Major problem here is, the the cost per transistor is almost the same. It doesn't get cheaper like before. So you could shrink your the size of the APU but that might also increase error-rates. With a bit of luck you might still get down the per-console price because the cooling-solution can be smaller, the power supply can be smaller, ... but the development costs for such a shrink ... I don't know whether it is ever worth is if the price of the APU is still the same.I don't think so. Wouldn't it be smarter to replace the series s and x with SOC of similar transistor size as the series x but using newer architecture ? If the series x is 15B tranistors at 7nm and say the replacement is 3nm with 15B tranistors it should be cheaper to manufacture and if its all new tech you take advantage of the uplift in specs. ...
Also it might get a bit tricky to get e.g. the smaller chip connected with the GDDR6 memory as the chip is shrinked it might get to small so they might have to develop a new memory connection for the chip (this also costs).
In the past shrinking the chip was always cheaper.

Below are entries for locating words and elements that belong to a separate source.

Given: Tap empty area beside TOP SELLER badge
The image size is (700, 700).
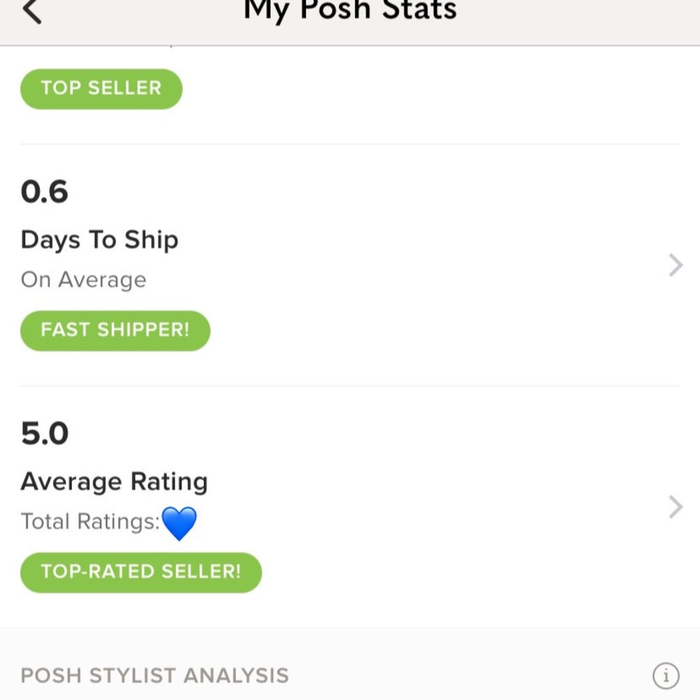Looking at the screenshot, I should point(428,89).
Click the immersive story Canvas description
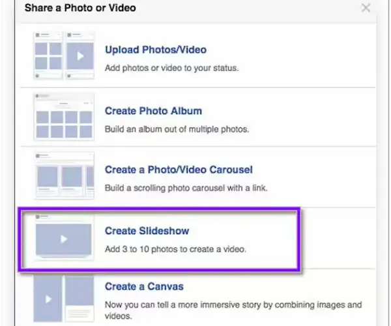 [233, 310]
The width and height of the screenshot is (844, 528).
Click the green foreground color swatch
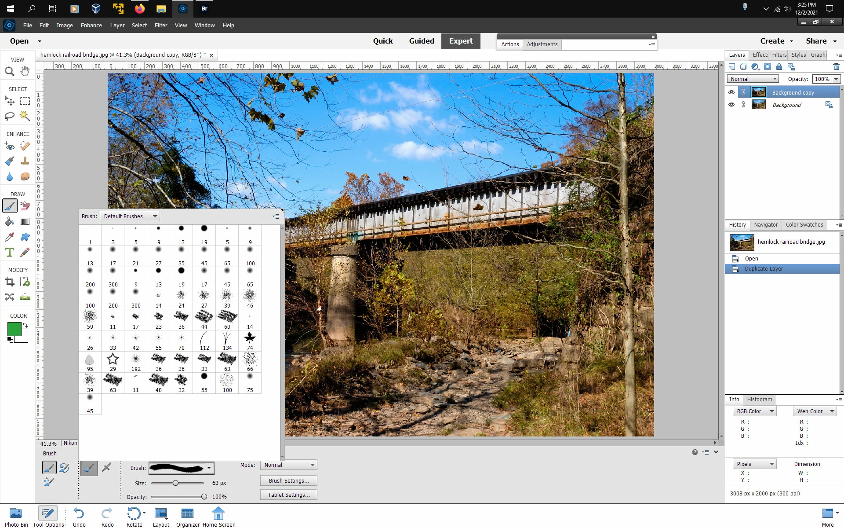pyautogui.click(x=14, y=329)
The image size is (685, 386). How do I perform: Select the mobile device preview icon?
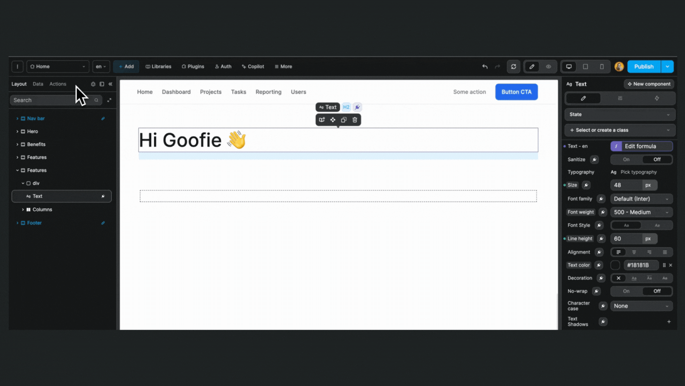coord(601,67)
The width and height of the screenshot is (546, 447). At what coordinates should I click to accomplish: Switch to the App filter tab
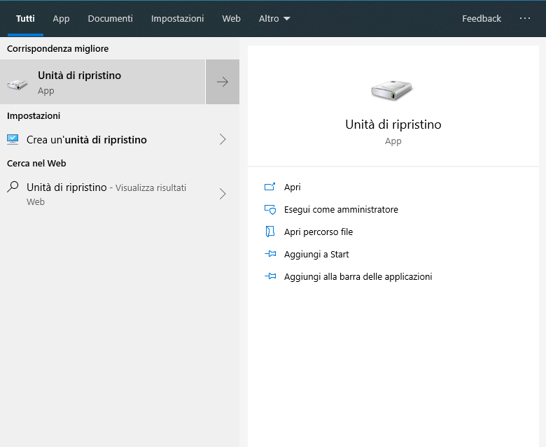point(61,19)
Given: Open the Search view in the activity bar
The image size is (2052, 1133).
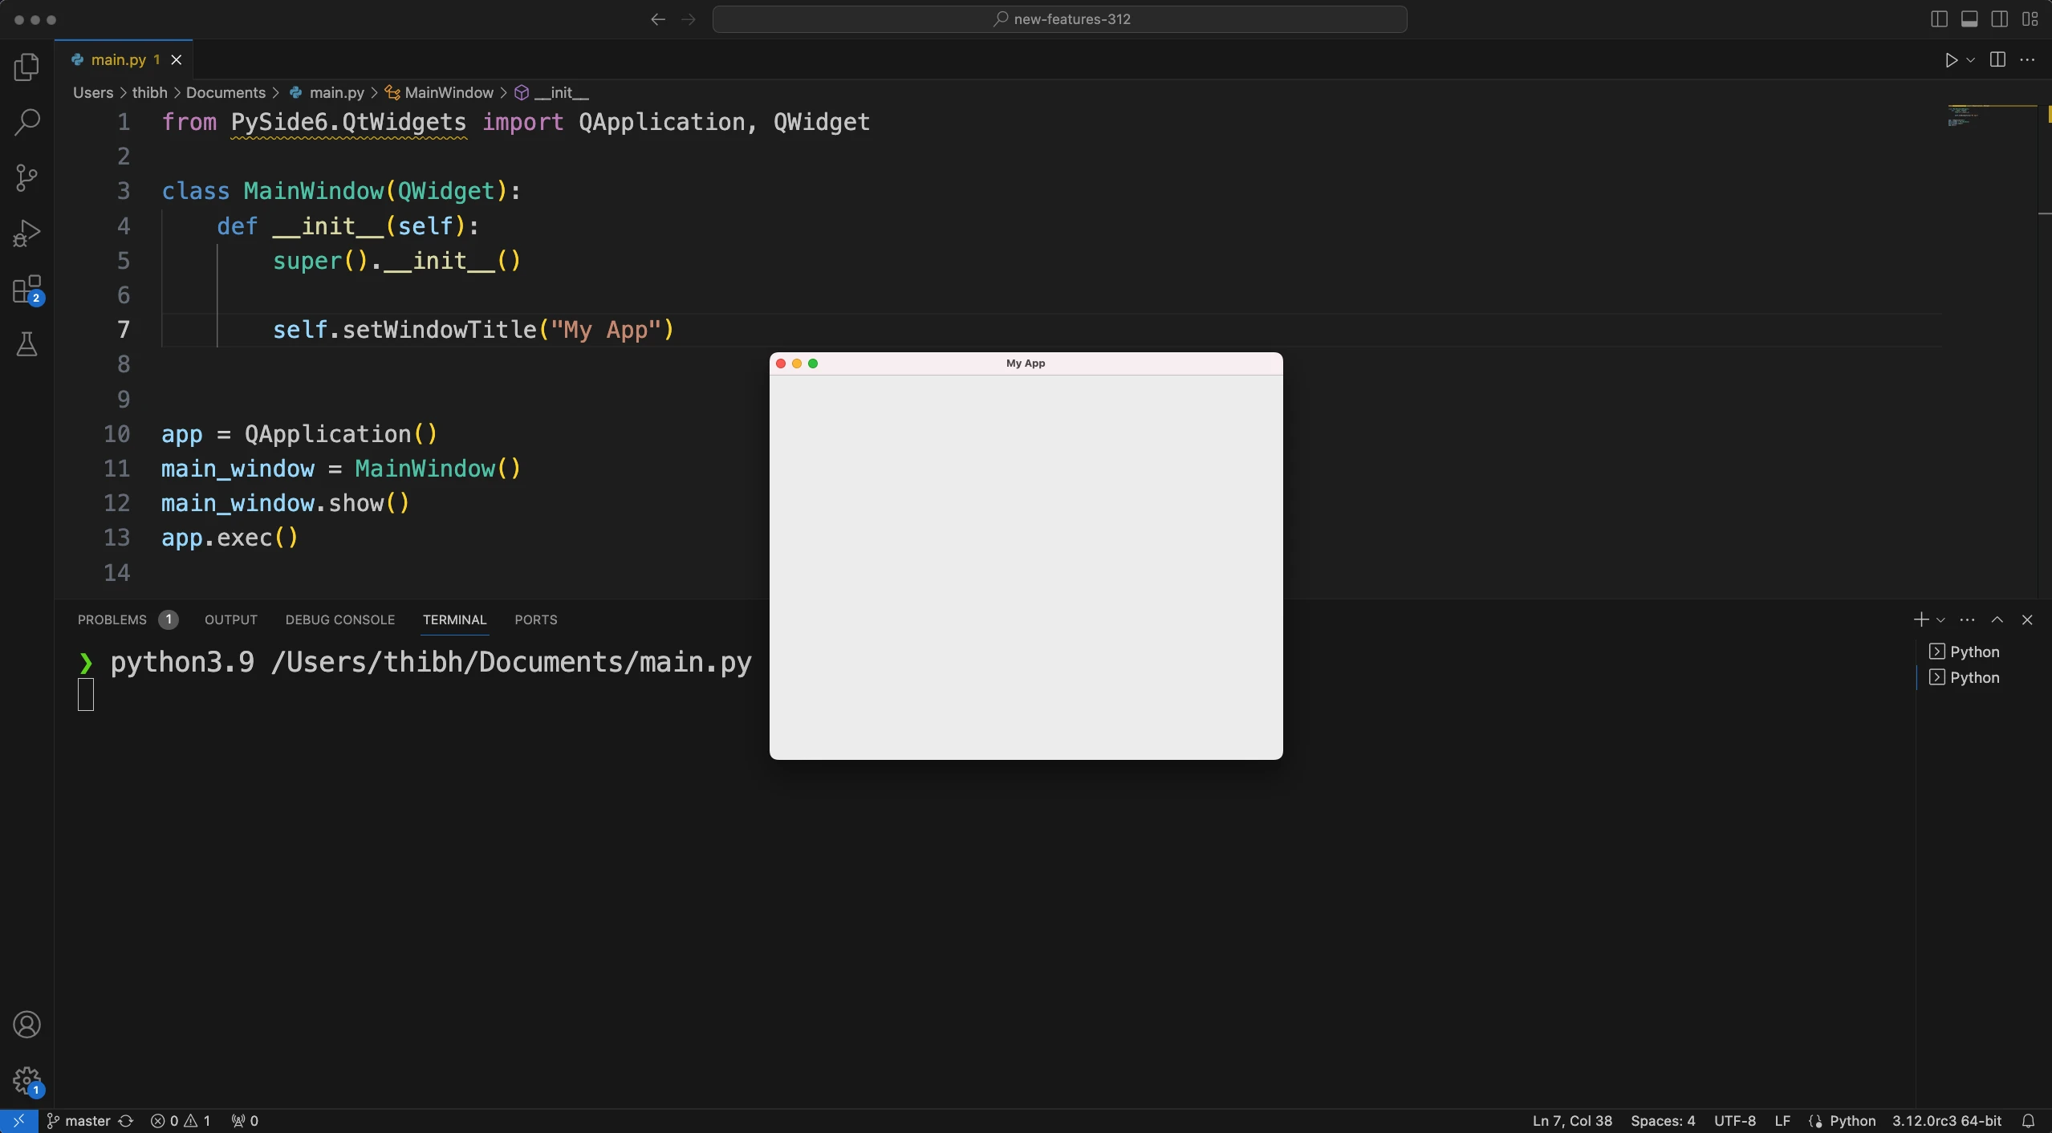Looking at the screenshot, I should (x=26, y=121).
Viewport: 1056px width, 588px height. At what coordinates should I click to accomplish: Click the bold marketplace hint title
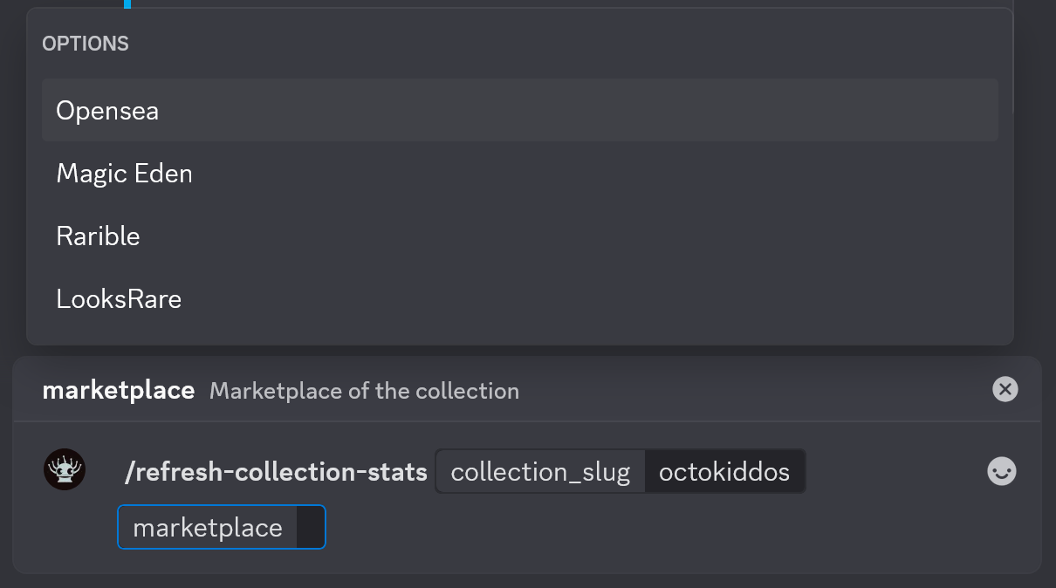pyautogui.click(x=118, y=390)
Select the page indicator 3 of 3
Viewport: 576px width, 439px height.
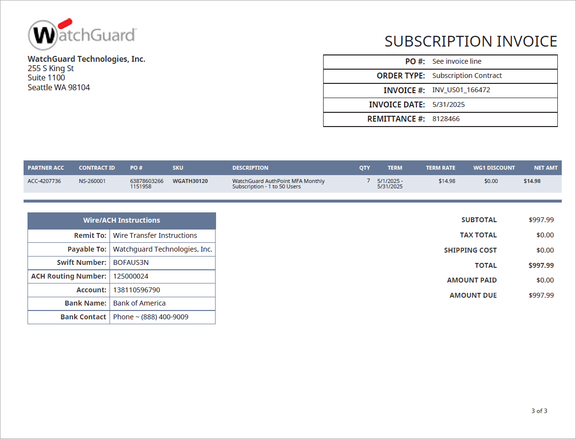[540, 411]
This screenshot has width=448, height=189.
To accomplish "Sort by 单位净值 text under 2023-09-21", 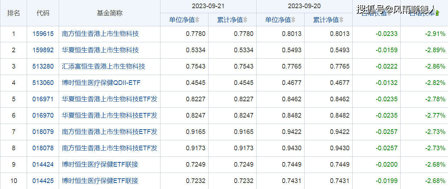I will click(182, 20).
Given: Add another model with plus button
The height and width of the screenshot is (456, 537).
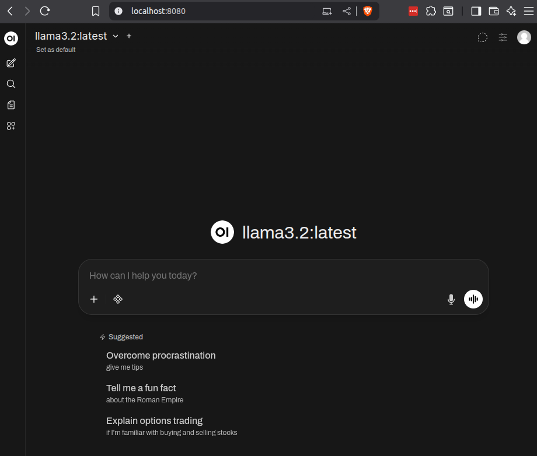Looking at the screenshot, I should [x=129, y=36].
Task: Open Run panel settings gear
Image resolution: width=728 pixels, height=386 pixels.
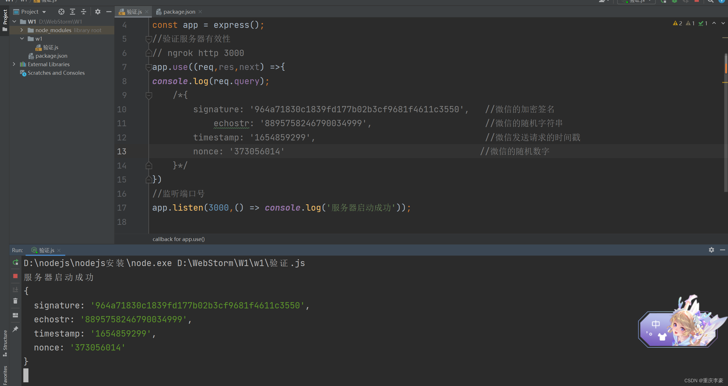Action: [x=711, y=250]
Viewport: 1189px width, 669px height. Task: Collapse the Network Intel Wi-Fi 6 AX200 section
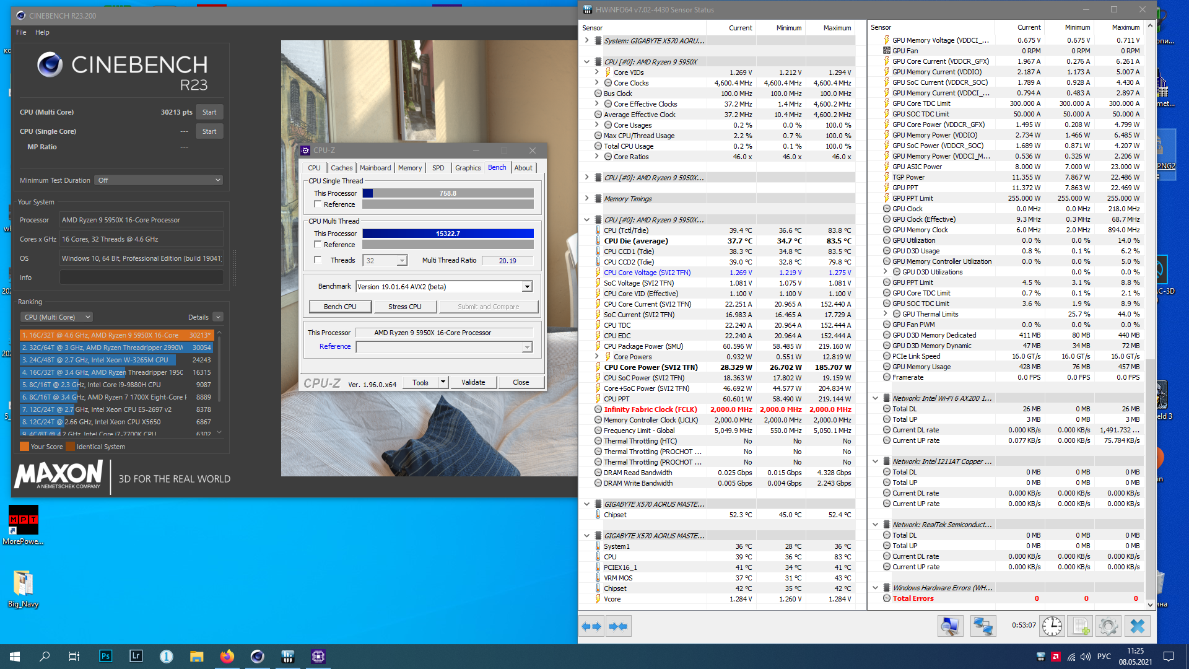tap(875, 398)
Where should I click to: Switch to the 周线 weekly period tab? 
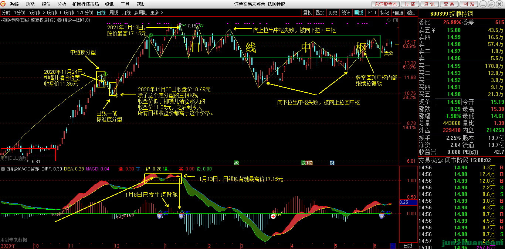tap(114, 13)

Well expect for the original xbox as nvidia didn't give MS the shrink-advantage over in terms of the per-chip price. But that changed over the last few years. Shrinking will no longer give a cheaper chip. And this is a huge bummer for a console shrink.
Also newer architectures almost never give you more performance per transistor. They instead have more performance per clock with more transistors used to get faster. So newer architecture + same transistor count normally wouldn't work (expect if they did something really wrong with the current transistors ... I don't think so).
But I guess with the current generation we will see a more iterative console-cycle as the main bottleneck (the CPU) is now away and they could build on that.